Work to do
Print the lines of the records from the line with "Task: Open the Španělština history tab" up to and including the line with "Action: click(78, 443)", reproducing each one verbatim.
═════ Entries
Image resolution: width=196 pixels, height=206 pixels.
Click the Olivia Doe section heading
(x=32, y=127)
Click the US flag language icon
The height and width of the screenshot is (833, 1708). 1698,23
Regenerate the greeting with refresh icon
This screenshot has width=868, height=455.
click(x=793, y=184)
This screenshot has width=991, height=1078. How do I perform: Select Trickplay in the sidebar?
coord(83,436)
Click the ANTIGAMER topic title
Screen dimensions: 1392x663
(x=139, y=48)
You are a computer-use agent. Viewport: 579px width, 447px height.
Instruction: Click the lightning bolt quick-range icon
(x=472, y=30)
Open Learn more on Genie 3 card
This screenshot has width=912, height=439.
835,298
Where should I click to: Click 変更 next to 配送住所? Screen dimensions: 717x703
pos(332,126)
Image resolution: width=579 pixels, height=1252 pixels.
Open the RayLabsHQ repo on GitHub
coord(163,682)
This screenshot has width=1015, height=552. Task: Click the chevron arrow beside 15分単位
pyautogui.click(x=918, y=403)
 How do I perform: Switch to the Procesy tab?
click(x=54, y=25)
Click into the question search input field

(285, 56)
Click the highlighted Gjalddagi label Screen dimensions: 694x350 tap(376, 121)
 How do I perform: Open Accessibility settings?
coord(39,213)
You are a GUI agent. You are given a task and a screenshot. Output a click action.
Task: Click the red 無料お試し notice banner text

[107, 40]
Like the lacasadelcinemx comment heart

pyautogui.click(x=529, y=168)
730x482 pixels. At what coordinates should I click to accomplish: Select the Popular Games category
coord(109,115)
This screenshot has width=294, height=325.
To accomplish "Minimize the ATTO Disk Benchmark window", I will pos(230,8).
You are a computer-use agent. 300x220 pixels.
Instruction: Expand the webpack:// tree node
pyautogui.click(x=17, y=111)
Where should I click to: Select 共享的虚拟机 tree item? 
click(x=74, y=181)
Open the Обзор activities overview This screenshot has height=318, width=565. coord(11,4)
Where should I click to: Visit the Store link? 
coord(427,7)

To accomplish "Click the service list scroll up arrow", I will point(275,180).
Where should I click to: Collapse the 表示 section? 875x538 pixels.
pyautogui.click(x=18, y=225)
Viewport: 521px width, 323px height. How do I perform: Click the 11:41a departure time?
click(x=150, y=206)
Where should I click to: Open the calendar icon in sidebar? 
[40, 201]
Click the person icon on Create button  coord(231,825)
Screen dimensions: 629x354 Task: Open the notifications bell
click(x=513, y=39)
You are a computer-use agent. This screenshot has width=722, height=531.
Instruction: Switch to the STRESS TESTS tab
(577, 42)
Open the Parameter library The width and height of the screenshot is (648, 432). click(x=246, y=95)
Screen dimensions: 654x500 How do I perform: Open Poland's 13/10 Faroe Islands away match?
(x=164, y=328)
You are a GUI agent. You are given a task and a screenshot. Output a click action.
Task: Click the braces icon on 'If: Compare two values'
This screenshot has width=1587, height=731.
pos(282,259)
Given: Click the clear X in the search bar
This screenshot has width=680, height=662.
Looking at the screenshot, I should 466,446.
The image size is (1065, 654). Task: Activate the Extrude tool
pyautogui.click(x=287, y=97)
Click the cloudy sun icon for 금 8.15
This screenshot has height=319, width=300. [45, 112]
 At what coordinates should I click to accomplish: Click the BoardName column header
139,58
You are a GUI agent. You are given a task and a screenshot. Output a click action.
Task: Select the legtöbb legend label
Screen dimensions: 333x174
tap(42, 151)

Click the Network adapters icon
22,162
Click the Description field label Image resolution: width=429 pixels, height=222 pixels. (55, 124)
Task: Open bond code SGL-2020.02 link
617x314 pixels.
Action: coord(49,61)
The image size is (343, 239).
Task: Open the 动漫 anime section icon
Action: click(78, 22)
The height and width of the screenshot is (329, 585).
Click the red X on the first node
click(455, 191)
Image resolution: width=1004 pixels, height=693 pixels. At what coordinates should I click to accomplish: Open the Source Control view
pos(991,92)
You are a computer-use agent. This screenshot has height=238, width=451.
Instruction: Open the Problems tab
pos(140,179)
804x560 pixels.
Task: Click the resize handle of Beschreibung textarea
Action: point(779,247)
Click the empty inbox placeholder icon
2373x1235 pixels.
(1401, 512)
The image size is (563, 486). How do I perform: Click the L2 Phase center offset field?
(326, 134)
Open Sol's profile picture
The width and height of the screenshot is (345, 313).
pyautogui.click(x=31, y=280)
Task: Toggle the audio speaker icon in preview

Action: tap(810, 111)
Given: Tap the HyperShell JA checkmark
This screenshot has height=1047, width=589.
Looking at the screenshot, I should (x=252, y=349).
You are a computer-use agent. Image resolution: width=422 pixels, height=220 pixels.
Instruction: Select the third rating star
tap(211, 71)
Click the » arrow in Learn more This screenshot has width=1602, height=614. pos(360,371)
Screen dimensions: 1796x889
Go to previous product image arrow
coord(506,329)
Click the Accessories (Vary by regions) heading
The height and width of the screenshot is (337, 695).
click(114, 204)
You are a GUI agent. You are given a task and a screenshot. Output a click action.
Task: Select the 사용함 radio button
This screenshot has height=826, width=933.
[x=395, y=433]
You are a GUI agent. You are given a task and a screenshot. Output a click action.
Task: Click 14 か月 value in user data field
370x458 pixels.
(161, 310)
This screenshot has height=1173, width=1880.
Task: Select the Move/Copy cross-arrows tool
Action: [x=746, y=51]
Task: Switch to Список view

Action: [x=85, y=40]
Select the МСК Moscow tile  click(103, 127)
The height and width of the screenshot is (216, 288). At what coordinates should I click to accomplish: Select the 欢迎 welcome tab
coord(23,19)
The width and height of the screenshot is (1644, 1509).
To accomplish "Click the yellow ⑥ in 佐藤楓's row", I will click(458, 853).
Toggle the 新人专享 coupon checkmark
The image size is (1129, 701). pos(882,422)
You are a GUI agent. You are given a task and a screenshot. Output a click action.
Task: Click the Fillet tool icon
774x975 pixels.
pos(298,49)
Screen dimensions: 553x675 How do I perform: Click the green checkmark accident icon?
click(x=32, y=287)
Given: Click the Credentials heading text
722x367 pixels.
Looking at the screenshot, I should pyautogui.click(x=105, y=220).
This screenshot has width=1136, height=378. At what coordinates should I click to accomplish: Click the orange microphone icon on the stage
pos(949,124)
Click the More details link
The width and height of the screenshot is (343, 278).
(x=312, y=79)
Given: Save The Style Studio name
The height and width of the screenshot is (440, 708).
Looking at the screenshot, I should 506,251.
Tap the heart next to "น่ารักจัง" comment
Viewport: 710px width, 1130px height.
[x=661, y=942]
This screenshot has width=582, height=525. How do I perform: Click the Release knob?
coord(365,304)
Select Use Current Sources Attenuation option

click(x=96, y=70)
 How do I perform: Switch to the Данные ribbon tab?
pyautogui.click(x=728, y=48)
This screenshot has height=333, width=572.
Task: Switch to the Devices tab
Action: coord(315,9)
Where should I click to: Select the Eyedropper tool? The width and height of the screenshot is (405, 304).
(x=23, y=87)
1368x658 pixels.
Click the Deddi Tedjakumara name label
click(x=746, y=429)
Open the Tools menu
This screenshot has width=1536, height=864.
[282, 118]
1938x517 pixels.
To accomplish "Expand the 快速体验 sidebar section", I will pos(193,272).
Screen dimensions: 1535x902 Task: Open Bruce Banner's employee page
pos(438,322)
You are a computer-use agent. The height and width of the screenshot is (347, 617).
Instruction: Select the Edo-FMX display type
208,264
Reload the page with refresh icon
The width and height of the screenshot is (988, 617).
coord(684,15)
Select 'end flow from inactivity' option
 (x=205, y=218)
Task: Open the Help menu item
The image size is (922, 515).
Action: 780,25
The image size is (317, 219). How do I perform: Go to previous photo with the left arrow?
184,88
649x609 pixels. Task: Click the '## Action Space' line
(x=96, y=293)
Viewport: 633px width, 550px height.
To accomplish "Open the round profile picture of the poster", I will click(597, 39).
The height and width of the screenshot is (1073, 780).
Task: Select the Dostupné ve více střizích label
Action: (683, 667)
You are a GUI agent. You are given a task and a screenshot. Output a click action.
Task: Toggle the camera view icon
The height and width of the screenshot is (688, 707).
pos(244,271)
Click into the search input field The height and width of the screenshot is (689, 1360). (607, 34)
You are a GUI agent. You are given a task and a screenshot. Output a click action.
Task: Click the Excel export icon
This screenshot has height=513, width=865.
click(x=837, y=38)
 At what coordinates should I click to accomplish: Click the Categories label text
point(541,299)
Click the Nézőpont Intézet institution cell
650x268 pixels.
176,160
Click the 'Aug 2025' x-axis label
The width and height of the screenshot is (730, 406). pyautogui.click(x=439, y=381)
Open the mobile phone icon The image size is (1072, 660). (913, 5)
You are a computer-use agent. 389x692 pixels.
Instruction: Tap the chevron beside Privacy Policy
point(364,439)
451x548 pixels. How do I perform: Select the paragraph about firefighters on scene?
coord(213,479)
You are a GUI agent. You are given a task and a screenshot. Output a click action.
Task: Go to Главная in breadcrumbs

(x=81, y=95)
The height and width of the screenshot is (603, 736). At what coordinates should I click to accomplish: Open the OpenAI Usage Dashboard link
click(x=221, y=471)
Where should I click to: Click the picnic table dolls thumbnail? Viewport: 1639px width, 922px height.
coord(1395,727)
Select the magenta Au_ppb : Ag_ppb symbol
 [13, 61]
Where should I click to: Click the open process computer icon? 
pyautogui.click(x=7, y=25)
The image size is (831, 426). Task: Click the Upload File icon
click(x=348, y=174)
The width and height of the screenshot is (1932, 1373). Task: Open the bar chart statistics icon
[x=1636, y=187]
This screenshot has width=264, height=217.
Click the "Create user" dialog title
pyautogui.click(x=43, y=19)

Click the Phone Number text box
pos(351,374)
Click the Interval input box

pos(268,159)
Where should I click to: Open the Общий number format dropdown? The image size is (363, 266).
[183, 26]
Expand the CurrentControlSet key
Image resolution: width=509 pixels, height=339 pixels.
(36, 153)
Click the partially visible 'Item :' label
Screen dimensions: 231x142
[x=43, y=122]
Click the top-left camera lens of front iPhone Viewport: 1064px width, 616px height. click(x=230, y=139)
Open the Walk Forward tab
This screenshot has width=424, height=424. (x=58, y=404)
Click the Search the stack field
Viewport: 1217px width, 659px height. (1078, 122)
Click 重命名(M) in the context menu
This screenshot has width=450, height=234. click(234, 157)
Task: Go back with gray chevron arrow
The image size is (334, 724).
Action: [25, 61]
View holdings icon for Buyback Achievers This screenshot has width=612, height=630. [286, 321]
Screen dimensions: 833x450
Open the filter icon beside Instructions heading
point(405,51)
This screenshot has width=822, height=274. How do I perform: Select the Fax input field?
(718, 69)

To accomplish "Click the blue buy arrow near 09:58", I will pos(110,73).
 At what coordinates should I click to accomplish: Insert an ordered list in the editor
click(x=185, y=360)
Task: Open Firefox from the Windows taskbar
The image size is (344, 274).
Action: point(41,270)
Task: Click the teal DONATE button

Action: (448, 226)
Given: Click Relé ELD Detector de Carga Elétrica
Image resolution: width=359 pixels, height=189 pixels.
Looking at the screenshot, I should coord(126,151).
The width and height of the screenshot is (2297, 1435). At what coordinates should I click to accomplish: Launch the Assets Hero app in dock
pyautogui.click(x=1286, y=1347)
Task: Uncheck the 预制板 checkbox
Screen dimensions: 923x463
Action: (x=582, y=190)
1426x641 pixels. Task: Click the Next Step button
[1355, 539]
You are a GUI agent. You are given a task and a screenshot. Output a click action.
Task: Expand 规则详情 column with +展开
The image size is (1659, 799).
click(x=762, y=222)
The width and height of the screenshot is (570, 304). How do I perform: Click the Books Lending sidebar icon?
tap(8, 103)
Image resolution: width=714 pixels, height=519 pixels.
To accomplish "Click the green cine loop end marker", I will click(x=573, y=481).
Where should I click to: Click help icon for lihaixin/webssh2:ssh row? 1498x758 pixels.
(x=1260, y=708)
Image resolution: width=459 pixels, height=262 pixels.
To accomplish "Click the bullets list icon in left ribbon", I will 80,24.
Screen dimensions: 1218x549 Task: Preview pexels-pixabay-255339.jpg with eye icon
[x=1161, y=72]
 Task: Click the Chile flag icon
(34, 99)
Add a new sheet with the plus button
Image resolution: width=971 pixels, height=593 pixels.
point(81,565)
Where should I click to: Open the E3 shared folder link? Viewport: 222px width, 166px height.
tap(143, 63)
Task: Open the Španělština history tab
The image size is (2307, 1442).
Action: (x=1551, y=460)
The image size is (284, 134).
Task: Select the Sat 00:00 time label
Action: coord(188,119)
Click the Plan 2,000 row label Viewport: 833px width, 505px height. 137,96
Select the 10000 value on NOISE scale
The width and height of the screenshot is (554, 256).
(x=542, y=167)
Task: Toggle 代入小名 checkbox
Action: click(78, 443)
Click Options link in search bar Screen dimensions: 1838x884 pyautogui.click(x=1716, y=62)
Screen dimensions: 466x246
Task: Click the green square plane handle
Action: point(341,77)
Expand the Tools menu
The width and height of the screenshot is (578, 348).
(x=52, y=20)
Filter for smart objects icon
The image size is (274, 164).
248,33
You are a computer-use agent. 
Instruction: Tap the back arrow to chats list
══════════
Full output
Task: Open the Španělština history tab
The image size is (2307, 1442).
Action: (x=1551, y=460)
The image size is (284, 134).
Task: Select the Sat 00:00 time label
Action: coord(188,119)
Click the Plan 2,000 row label Viewport: 833px width, 505px height. 137,96
Select the 10000 value on NOISE scale
The width and height of the screenshot is (554, 256).
(x=542, y=167)
Task: Toggle 代入小名 checkbox
Action: click(78, 443)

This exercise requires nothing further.